Opinion
2002-02713
Argued June 2, 2003.
June 16, 2003.
In an action, inter alia, to enjoin the defendants from investigating and adjudicating the plaintiffs' status as successor tenants, the plaintiffs appeal from an order of the Supreme Court, Kings County (Jones, J.), dated March 8, 2002, which, among other things, granted the defendants' cross motion to dismiss the complaint on the ground that the claims were not ripe for review.
Tenenbaum Dunbarm Saltiel Berger, LLP, Brooklyn, N.Y. (David M. Berger of counsel), for appellants.
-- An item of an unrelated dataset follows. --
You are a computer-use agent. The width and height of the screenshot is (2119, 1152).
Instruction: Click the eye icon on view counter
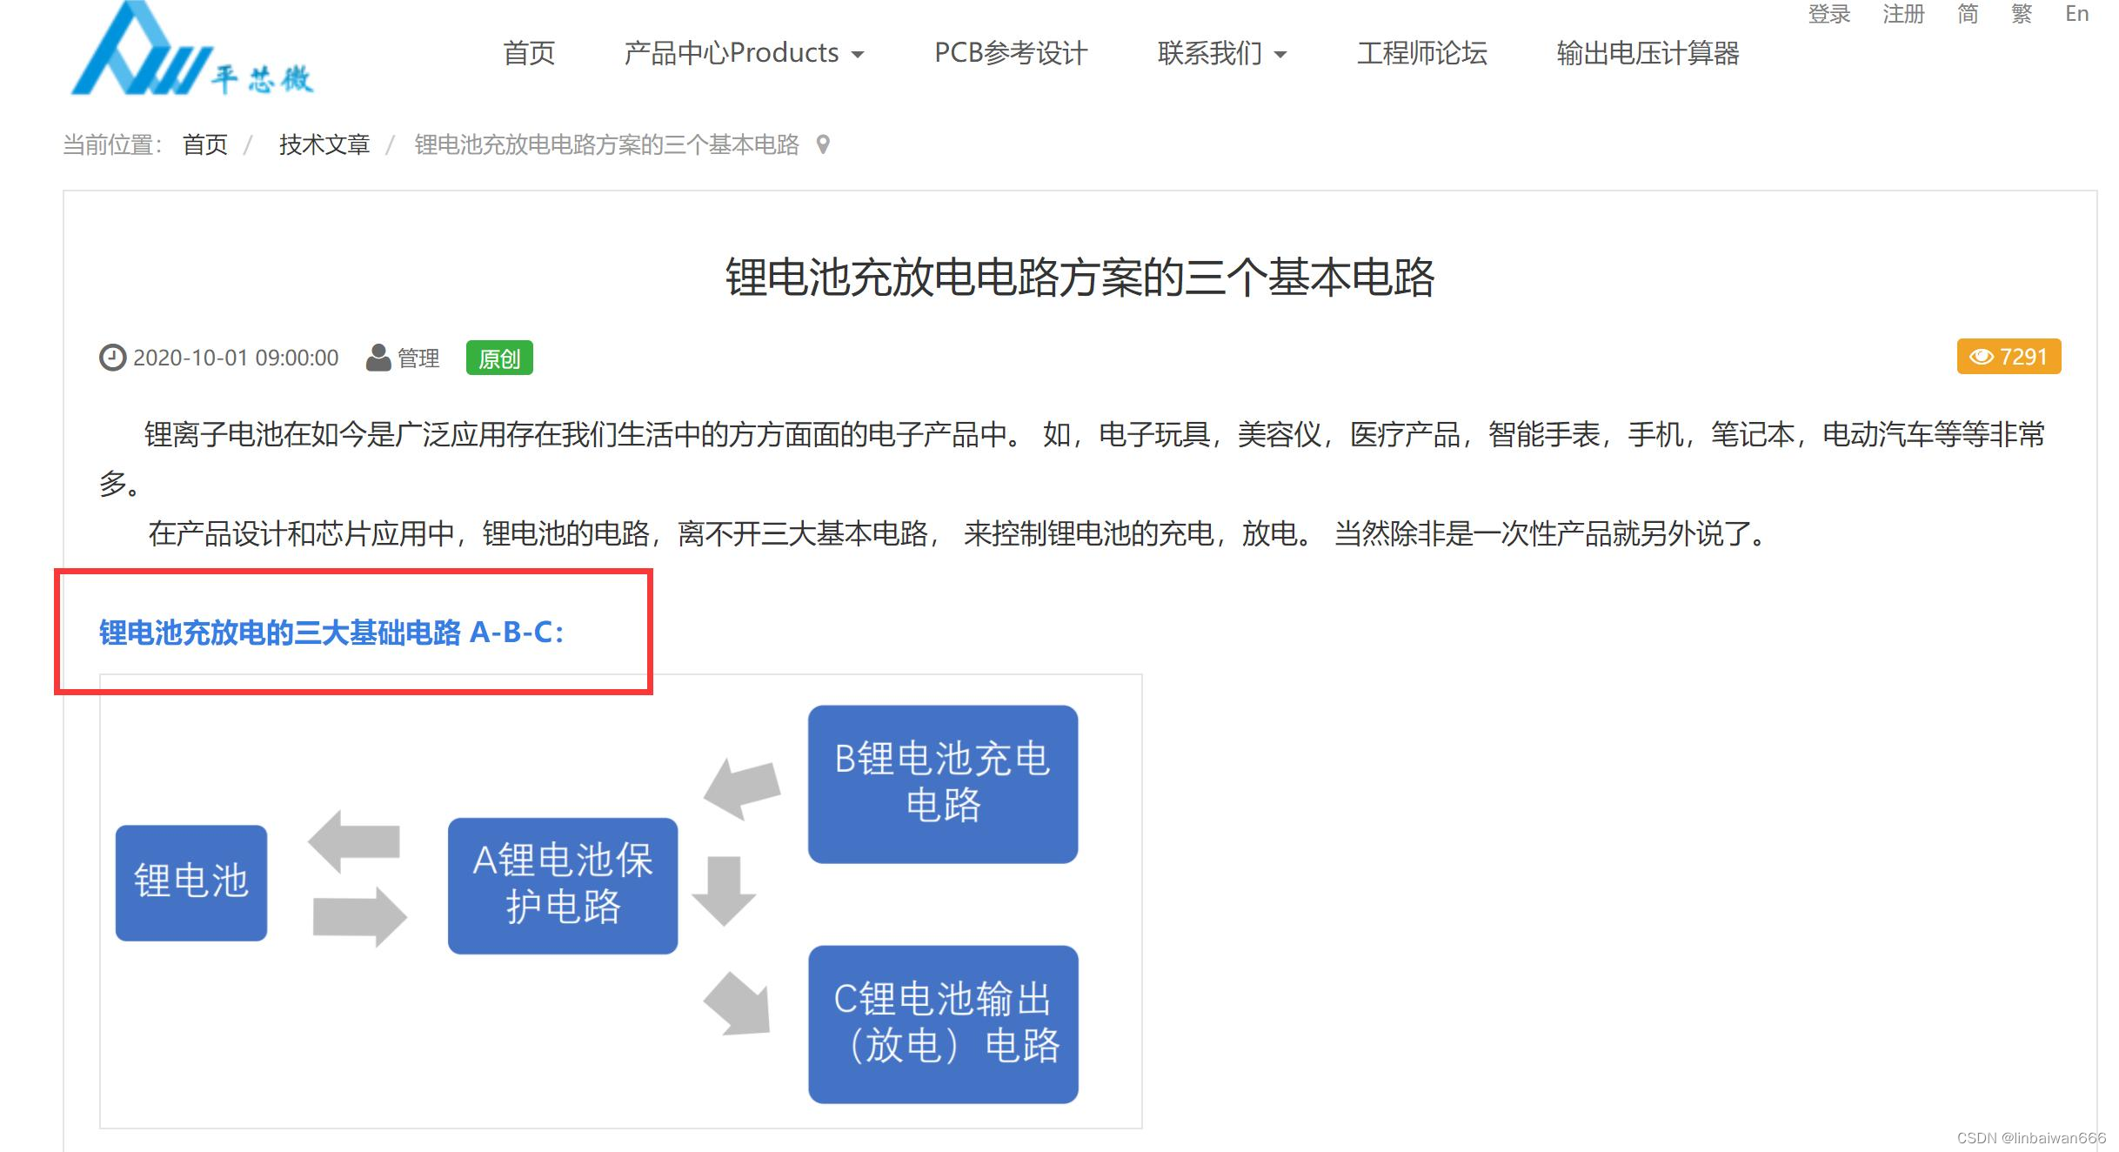[1981, 357]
Michael A. Cardozo, Corporation Counsel, New York, N.Y. (Stephen J. McGrath, Debra A. Hochman, and Cheryl Payer of counsel), for municipal respondents.
Before: MYRIAM J. ALTMAN, J.P., GABRIEL M. KRAUSMAN, DANIEL F. LUCIANO, STEPHEN G. CRANE, JJ.
DECISION ORDER
ORDERED that the order is affirmed, with costs.
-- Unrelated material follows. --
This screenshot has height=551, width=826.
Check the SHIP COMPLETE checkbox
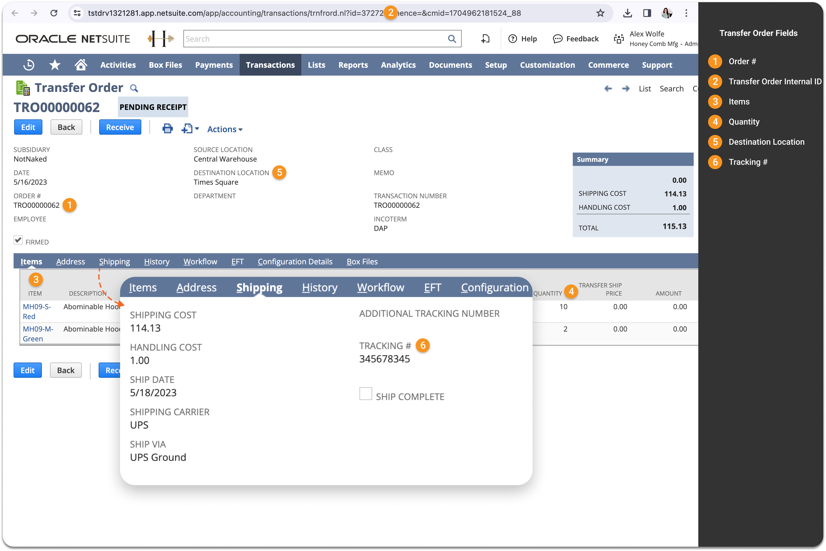(x=365, y=394)
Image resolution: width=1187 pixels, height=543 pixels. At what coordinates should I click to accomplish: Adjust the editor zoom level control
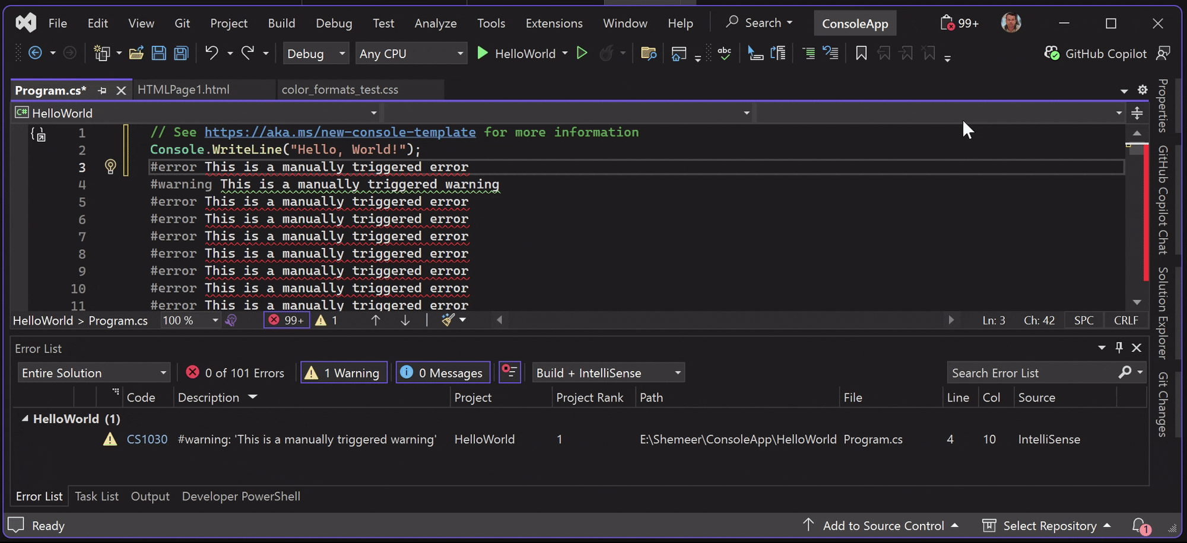click(x=186, y=320)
"For a challenge to administrative action to be ripe, the administrative action sought to be reviewed must be final, and the anticipated harm caused by the action must be direct and immediate" (Weingarten v. Town of Lewisboro, 77 N.Y.2d 926, 928). Here, the matter is not ripe for judicial review as "the claimed harm may be prevented or significantly ameliorated by further administrative action" (Church of St. Paul St. Andrew v. Barwick, 67 N.Y.2d 510, 520, cert denied 479 U.S. 985).
The plaintiffs' remaining contentions are without merit.
ALTMAN, J.P., KRAUSMAN, LUCIANO and CRANE, JJ., concur.